■ **Work instruction**: The line containing "The image size is (1059, 733)." marks the start, and the last line of the records below marks the end. Print that run exactly and nothing else.

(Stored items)
------------------------------
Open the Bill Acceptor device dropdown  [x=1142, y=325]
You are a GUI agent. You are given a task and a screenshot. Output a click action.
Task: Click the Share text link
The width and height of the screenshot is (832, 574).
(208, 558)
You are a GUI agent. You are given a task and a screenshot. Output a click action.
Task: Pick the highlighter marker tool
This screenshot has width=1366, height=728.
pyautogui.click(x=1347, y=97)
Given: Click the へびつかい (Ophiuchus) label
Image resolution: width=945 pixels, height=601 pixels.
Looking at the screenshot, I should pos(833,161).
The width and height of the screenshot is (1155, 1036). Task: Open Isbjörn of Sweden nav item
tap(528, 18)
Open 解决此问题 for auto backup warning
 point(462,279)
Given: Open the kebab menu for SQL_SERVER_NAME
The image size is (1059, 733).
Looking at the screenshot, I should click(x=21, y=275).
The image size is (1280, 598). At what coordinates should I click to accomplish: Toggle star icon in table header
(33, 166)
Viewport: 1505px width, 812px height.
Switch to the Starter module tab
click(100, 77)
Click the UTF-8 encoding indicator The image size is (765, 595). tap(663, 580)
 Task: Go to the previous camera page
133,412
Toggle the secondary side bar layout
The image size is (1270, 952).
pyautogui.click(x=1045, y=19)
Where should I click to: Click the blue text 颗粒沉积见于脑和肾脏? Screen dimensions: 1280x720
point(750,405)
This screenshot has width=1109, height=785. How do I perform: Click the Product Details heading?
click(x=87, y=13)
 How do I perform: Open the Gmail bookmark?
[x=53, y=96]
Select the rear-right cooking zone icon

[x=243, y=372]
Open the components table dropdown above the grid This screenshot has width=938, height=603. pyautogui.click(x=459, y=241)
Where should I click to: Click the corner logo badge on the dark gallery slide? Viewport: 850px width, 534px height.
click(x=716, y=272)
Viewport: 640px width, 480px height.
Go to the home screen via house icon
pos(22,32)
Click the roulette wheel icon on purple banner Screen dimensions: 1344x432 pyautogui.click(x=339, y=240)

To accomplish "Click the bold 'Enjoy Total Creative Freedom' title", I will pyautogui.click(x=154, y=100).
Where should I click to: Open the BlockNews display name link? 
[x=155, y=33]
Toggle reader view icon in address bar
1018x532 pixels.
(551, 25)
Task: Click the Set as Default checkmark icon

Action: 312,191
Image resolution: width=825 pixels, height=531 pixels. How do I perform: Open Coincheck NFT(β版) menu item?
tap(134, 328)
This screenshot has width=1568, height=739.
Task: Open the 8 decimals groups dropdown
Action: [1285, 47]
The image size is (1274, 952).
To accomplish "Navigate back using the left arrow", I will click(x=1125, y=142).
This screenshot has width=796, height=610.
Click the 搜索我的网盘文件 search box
------------------------------
■ **Task output**:
The image size is (1059, 733).
Looking at the screenshot, I should click(x=21, y=275).
The image size is (1280, 598). At what coordinates should I click to accomplish: Toggle star icon in table header
(33, 166)
Viewport: 1505px width, 812px height.
Switch to the Starter module tab
click(100, 77)
Click the UTF-8 encoding indicator The image size is (765, 595). tap(663, 580)
 Task: Go to the previous camera page
133,412
Toggle the secondary side bar layout
The image size is (1270, 952).
pyautogui.click(x=1045, y=19)
Where should I click to: Click the blue text 颗粒沉积见于脑和肾脏? Screen dimensions: 1280x720
point(750,405)
This screenshot has width=1109, height=785. How do I perform: Click the Product Details heading?
click(x=87, y=13)
 How do I perform: Open the Gmail bookmark?
[x=53, y=96]
Select the rear-right cooking zone icon

[x=243, y=372]
Open the components table dropdown above the grid This screenshot has width=938, height=603. pyautogui.click(x=459, y=241)
Where should I click to: Click the corner logo badge on the dark gallery slide? Viewport: 850px width, 534px height.
click(x=716, y=272)
Viewport: 640px width, 480px height.
Go to the home screen via house icon
pos(22,32)
Click the roulette wheel icon on purple banner Screen dimensions: 1344x432 pyautogui.click(x=339, y=240)

To accomplish "Click the bold 'Enjoy Total Creative Freedom' title", I will pyautogui.click(x=154, y=100).
Where should I click to: Open the BlockNews display name link? 
[x=155, y=33]
Toggle reader view icon in address bar
1018x532 pixels.
(551, 25)
Task: Click the Set as Default checkmark icon

Action: 312,191
Image resolution: width=825 pixels, height=531 pixels. How do I perform: Open Coincheck NFT(β版) menu item?
tap(134, 328)
This screenshot has width=1568, height=739.
Task: Open the 8 decimals groups dropdown
Action: [1285, 47]
The image size is (1274, 952).
To accomplish "Navigate back using the left arrow", I will click(x=1125, y=142).
This screenshot has width=796, height=610.
Click the 搜索我的网盘文件 search box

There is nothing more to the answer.